## Exercise requirements
Find every line in the records below that contains the word "sidebar" and copy each of those lines in full.

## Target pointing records
□ □ □
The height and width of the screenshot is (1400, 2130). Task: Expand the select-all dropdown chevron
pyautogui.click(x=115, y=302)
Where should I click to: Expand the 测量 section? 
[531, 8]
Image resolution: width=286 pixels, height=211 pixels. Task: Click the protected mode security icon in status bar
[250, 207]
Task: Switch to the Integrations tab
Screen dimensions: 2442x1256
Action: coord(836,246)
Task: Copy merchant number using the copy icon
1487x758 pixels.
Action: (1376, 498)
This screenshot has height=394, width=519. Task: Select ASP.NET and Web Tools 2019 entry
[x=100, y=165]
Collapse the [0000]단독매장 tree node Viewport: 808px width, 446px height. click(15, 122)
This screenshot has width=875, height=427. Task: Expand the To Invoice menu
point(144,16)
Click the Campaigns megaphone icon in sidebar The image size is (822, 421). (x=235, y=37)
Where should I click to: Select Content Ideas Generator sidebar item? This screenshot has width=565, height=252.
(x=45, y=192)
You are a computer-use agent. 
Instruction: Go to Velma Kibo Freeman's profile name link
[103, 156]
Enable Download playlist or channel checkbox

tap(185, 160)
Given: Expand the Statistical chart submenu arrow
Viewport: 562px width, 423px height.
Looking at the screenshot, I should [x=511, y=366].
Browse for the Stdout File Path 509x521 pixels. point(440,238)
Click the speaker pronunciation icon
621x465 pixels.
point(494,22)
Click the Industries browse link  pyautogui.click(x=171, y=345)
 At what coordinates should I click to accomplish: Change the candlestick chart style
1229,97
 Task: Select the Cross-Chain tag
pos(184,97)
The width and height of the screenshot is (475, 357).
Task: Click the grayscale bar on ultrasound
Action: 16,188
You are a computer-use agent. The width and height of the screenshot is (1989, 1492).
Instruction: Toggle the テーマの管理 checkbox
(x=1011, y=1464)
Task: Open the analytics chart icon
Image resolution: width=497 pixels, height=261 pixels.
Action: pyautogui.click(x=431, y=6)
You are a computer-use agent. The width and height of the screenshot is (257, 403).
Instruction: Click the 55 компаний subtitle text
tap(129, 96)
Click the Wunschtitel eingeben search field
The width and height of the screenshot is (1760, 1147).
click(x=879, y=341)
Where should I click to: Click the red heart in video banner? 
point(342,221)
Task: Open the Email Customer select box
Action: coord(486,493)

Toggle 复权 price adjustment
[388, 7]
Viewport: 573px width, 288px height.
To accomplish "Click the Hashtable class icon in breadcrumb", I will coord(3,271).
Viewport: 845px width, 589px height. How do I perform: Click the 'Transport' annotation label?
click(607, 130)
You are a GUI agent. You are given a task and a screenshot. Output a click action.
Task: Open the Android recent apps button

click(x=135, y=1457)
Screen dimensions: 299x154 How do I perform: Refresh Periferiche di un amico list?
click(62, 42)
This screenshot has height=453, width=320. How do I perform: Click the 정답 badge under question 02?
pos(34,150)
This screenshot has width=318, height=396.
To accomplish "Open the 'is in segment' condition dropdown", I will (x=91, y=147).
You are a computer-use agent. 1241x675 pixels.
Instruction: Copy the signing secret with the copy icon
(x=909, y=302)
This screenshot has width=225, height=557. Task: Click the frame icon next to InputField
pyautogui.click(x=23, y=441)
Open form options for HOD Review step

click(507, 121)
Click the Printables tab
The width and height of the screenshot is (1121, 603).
□ □ □
## Answer to the problem
Click the Campaigns megaphone icon in sidebar The image size is (822, 421). (x=235, y=37)
Where should I click to: Select Content Ideas Generator sidebar item? This screenshot has width=565, height=252.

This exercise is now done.